Há também, segundo Marta, um trabalho que pode ser feito pelas próprias universidades, como a criação de cursos que ensinem pesquisadores a lidar com jornalistas, mantendo-os informados sobre o que estão fazendo. Ao mesmo tempo, ela diz, é importante que os pesquisadores se aproximem das assessorias de comunicação de suas próprias instituições, uma vez que elas frequentemente interagem com os jornalistas e, por isso, podem auxiliar os pesquisadores a lidar melhor com a mídia. Além disso, cada vez mais as assessorias de comunicação valorizam o diálogo direto com o público, por meio de atividades que promovem e dos seus próprios sites e perfis em redes sociais.“O amadurecimento dessas relações poderá significar o reconhecimento da importância da ciência na sociedade e um maior apoio social, político e financeiro”, afirma.

A expansão da mídia on-line também abriu novos caminhos de divulgação para os próprios pesquisadores escreverem sobre ciência. Já se tornou comum cientistas falarem a respeito de seus trabalhos mais recentes por meio de perfis pessoais em redes sociais, blogs ou colunas de jornais e revistas. Ou, ainda, em portais de acesso aberto, como o ResearchGate e o Academia.edu. O físico Paulo Artaxo, professor do Instituto de Física da Universidade de São Paulo (IF-USP), é um dos que seguem essa estratégia há algum tempo. Atualmente ele mantém uma página com seus trabalhos no ResearchGate. Com 507 artigos disponibilizados para download, ele acumula mais de 18 mil citações — apenas nessa base de dados — e 26 mil leituras contabilizadas.

Carreiras_247Artaxo considera quase como um dever a divulgação mais ampla possível de seus trabalhos científicos, sobretudo pelo fato de serem financiados com recursos públicos. O físico tem uma longa experiência em falar com jornalistas, sempre disposto a dar entrevistas ou a comentar assuntos relacionados a sua área. Além dos mais de 500 trabalhos científicos publicados, o gosto por problemas de importância social o tornou um dos pesquisadores mais requisitados pelos jornalistas para analisar questões ambientais ligadas à poluição atmosférica ou às mudanças climáticas. Para ele, apesar de trabalharem com base em regras e ritmo distintos, cientistas e jornalistas precisam de um diálogo mais intenso e maduro, de modo que o conhecimento científico chegue à população de forma mais fluida e completa. “Quanto maior o impacto de um determinado trabalho científico na sociedade, mais conhecido será o pesquisador que o fez, tanto pelo público quanto pelos seus colegas na academia”, avalia Artaxo. O astrônomo e astrofísico Augusto Damineli, do Instituto de Astronomia, Geofísica e Ciências Atmosféricas (IAG) da USP, vai na mesma linha: “Se o público tivesse uma percepção positiva do trabalho dos cientistas, teríamos mais apoio político e financeiro para a pesquisa científica no Brasil”. Segundo ele, a divulgação de suas pesquisas na imprensa e os artigos que ele próprio escreveu em diversos veículos de comunicação o ajudaram a ampliar a ressonância de seus trabalhos, inclusive incentivando alguns jovens a ingressar no curso de astronomia.

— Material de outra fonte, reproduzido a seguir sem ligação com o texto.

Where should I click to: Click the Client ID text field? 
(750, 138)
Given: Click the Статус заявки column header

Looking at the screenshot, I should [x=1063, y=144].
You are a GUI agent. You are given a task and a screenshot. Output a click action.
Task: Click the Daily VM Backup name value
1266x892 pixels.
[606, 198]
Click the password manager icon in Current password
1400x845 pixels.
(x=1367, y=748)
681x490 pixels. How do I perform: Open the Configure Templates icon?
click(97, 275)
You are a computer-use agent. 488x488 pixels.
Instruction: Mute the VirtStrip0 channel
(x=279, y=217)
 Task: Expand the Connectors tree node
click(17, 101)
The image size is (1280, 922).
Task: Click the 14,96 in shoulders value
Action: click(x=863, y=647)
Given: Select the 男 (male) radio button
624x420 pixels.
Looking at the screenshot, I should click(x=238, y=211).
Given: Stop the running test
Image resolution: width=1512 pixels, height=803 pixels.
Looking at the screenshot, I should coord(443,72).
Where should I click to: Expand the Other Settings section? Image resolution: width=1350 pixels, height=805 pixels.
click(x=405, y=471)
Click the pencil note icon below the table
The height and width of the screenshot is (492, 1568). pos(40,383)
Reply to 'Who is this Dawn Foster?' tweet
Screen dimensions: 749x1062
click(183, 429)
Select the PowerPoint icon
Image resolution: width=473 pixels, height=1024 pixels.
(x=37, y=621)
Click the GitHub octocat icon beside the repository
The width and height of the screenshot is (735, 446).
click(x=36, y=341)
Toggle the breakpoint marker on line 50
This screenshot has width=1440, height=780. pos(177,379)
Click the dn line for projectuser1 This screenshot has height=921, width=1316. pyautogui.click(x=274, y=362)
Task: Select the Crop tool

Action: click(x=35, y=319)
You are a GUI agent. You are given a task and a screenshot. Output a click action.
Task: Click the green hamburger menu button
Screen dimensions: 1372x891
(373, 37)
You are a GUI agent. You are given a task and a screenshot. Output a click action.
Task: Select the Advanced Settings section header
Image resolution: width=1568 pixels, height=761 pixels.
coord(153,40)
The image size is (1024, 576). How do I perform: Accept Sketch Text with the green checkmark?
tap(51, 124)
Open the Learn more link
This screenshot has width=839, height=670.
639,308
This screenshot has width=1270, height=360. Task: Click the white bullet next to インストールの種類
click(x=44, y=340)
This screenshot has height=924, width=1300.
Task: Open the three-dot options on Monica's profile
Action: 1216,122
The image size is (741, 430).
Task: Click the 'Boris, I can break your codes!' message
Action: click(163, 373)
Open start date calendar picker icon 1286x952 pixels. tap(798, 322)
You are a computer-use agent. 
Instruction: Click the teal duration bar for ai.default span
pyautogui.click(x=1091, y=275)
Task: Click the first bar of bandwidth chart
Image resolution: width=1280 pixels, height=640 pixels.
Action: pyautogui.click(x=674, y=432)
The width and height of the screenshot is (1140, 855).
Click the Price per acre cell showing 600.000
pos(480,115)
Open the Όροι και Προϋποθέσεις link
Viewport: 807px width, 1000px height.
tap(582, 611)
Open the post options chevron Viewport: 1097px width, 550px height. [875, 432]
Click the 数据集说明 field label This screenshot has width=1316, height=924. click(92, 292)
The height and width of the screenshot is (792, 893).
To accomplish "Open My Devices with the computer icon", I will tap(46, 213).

Segundo Luisa Massarani, essa mudança de percepção por parte dos cientistas no Brasil e na Europa é resultado de um esforço da própria comunidade científica para valorizar a divulgação da ciência. Um exemplo nesse sentido é a publicação, em 1985, pela Royal Society (academia britânica de ciências), em Londres, de um dos primeiros documentos pedindo aos cientistas que se comunicassem mais, e melhor, com a imprensa. “No Brasil, a atuação do Conselho Nacional de Desenvolvimento Científico e Tecnológico (CNPq) tem sido importante para disseminar assuntos de ciência e tecnologia no país, por meio da criação de um Comitê Deliberativo em Divulgação Científica e uma aba no Currículo Lattes [banco on-line de currículos de pesquisadores mantido pelo órgão] que dá visibilidade a ações de divulgação científica feita pelos próprios cientistas”, ela avalia.